## Exercise description:
An identical reprint of the entire listing below is expected.

## Dataset entries:
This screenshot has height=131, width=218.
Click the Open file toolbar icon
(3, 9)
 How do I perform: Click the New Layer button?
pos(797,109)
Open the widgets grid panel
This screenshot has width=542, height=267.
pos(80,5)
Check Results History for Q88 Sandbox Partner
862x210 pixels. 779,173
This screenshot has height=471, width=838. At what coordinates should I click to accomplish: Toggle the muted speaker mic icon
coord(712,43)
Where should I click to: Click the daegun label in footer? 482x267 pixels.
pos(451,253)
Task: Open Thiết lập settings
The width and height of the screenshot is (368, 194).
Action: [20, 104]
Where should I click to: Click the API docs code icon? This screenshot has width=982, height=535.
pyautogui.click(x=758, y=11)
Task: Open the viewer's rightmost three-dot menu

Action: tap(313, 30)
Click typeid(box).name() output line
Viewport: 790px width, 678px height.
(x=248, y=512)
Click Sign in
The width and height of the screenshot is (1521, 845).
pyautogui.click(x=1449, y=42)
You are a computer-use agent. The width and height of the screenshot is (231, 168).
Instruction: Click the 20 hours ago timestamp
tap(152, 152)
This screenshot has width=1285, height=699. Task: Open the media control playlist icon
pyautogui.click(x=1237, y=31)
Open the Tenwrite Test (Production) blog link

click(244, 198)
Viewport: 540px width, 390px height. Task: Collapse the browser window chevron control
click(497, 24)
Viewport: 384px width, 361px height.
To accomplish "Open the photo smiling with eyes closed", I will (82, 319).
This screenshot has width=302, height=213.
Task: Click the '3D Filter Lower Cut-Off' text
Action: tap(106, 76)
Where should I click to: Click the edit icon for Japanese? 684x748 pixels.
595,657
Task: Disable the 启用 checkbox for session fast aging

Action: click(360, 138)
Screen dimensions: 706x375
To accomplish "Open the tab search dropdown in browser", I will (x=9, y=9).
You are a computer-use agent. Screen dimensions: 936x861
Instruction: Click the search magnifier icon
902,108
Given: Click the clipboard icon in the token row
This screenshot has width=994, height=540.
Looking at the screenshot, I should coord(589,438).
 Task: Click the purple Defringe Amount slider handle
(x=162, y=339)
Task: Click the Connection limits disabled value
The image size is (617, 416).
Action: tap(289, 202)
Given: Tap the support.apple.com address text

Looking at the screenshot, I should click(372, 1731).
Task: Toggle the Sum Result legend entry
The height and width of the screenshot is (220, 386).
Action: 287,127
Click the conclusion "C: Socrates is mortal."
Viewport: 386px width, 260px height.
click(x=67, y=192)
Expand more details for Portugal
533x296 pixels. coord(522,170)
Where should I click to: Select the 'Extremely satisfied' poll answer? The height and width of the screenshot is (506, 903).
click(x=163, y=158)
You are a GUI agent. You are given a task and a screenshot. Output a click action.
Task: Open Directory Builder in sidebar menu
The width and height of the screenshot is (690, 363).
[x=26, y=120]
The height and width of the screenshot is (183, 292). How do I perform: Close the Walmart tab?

## Solution below:
This screenshot has height=131, width=218.
Click the Open file toolbar icon
(3, 9)
 How do I perform: Click the New Layer button?
pos(797,109)
Open the widgets grid panel
This screenshot has width=542, height=267.
pos(80,5)
Check Results History for Q88 Sandbox Partner
862x210 pixels. 779,173
This screenshot has height=471, width=838. At what coordinates should I click to accomplish: Toggle the muted speaker mic icon
coord(712,43)
Where should I click to: Click the daegun label in footer? 482x267 pixels.
pos(451,253)
Task: Open Thiết lập settings
The width and height of the screenshot is (368, 194).
Action: [20, 104]
Where should I click to: Click the API docs code icon? This screenshot has width=982, height=535.
pyautogui.click(x=758, y=11)
Task: Open the viewer's rightmost three-dot menu

Action: tap(313, 30)
Click typeid(box).name() output line
Viewport: 790px width, 678px height.
(x=248, y=512)
Click Sign in
The width and height of the screenshot is (1521, 845).
pyautogui.click(x=1449, y=42)
You are a computer-use agent. The width and height of the screenshot is (231, 168).
Instruction: Click the 20 hours ago timestamp
tap(152, 152)
This screenshot has width=1285, height=699. Task: Open the media control playlist icon
pyautogui.click(x=1237, y=31)
Open the Tenwrite Test (Production) blog link

click(244, 198)
Viewport: 540px width, 390px height. Task: Collapse the browser window chevron control
click(497, 24)
Viewport: 384px width, 361px height.
To accomplish "Open the photo smiling with eyes closed", I will (82, 319).
This screenshot has width=302, height=213.
Task: Click the '3D Filter Lower Cut-Off' text
Action: tap(106, 76)
Where should I click to: Click the edit icon for Japanese? 684x748 pixels.
595,657
Task: Disable the 启用 checkbox for session fast aging

Action: click(360, 138)
Screen dimensions: 706x375
To accomplish "Open the tab search dropdown in browser", I will (x=9, y=9).
You are a computer-use agent. Screen dimensions: 936x861
Instruction: Click the search magnifier icon
902,108
Given: Click the clipboard icon in the token row
This screenshot has width=994, height=540.
Looking at the screenshot, I should coord(589,438).
 Task: Click the purple Defringe Amount slider handle
(x=162, y=339)
Task: Click the Connection limits disabled value
The image size is (617, 416).
Action: tap(289, 202)
Given: Tap the support.apple.com address text

Looking at the screenshot, I should click(372, 1731).
Task: Toggle the Sum Result legend entry
The height and width of the screenshot is (220, 386).
Action: 287,127
Click the conclusion "C: Socrates is mortal."
Viewport: 386px width, 260px height.
click(x=67, y=192)
Expand more details for Portugal
533x296 pixels. coord(522,170)
Where should I click to: Select the 'Extremely satisfied' poll answer? The height and width of the screenshot is (506, 903).
click(x=163, y=158)
You are a GUI agent. You are given a task and a screenshot. Output a click action.
Task: Open Directory Builder in sidebar menu
The width and height of the screenshot is (690, 363).
[x=26, y=120]
The height and width of the screenshot is (183, 292). How do I perform: Close the Walmart tab?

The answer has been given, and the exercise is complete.